Le propre de la lecture doit être de nous faire entrer dans une atmosphère spirituelle plus pure. C’est pour cela qu’il vaut mieux lire les morts que les vivants et les vivants eux-mêmes comme s’ils étaient morts, comme s’ils n’avaient pas un corps que l’on pût rencontrer sur son chemin, comme s’il était impossible d’engager avec eux ces relations personnelles où notre amour-propre est toujours prêt à s’engager.
Telle est aussi l’intention qui doit guider un écrivain et qui permet de dire, dans un sens que l’on ne comprend pas toujours, qu’il ne doit écrire que pour la postérité. Or la postérité commence aujourd’hui. Mais il est difficile de le voir : et c’est là un des avantages singuliers que l’on rencontre à la lecture des auteurs anciens. Nous ne pouvons converser avec eux qu’en pénétrant dans les Champs-Élysées.
S’il faut préférer la lecture des anciens à celle des modernes, c’est encore parce qu’il y a en eux plus de simplicité, un mouvement plus naturel, un contact plus immédiat avec les choses, tandis que chez les meilleurs des modernes, trop de connaissances particulières appesantissent l’esprit et le divertissent. Il s’y joint aussi la différence de leur langue et de la nôtre, qui les protège mieux contre l’indiscrétion que notre inexpérience d’une autre langue dont nous savons qu’elle est encore parlée. Il arrive souvent que nous ne puissions les lire que fort lentement : ce qui nous oblige à donner aux mots nouveaux ou inaccoutumés dont ils font usage un sens plus profond et plus plein qu’à ces mots usés et familiers dont nous nous servons tous les jours ; ce qui nous oblige aussi, en épelant pour ainsi dire leur pensée, à empêcher la nôtre de passer trop vite et à l’exercer elle-même chaque fois avec toute sa force.
On sait bien que cette lenteur ne va point elle-même sans inconvénients, car elle peut retirer à notre esprit le mouvement et la vie et l’accabler sous la besogne toute matérielle de l’interprétation.

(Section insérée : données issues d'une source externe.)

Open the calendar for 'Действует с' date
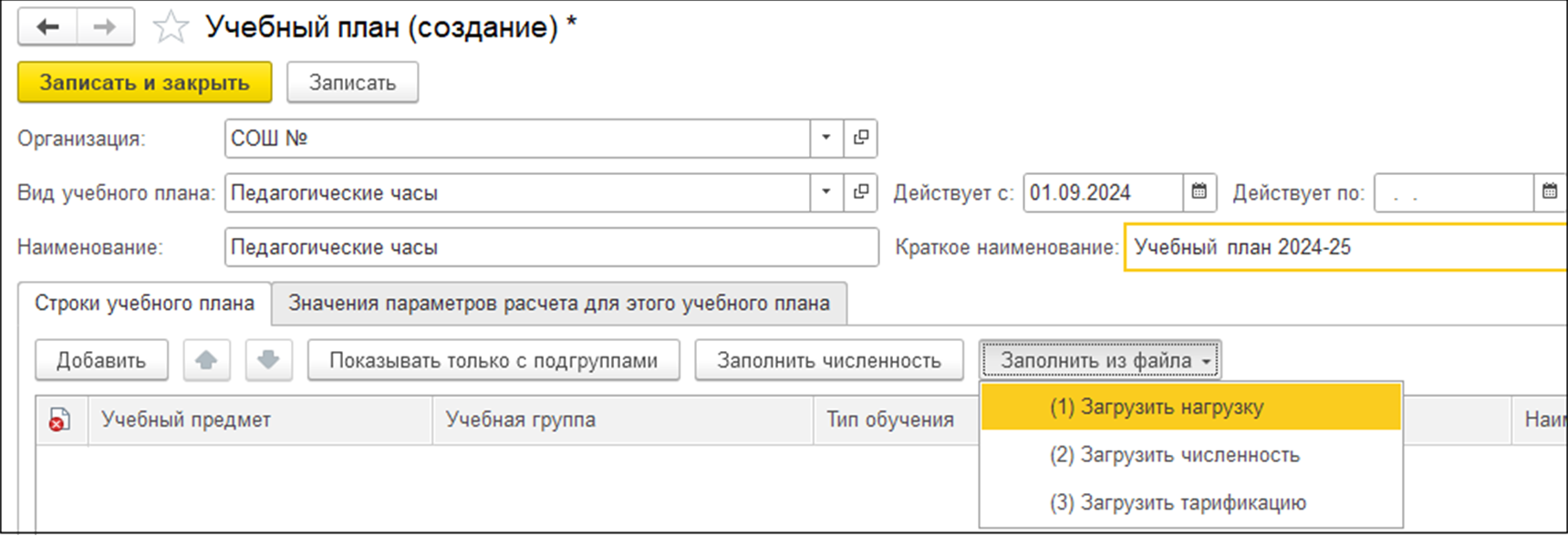Image resolution: width=1568 pixels, height=537 pixels. tap(1199, 192)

Il est vrai que souvent, dans la pratique des auteurs, on arrive à tirer de ces circonstances mêmes le parti le plus heureux, en gardant une juste proportion entre l’excès de précipitation et l’excès de lenteur, en trouvant pour notre pensée le train le meilleur, ce qui est peut-être, sans qu’on y pense, une des raisons de ces qualités de pénétration et de retenue que donne la culture classique à certains esprits qui lui demeurent fidèles.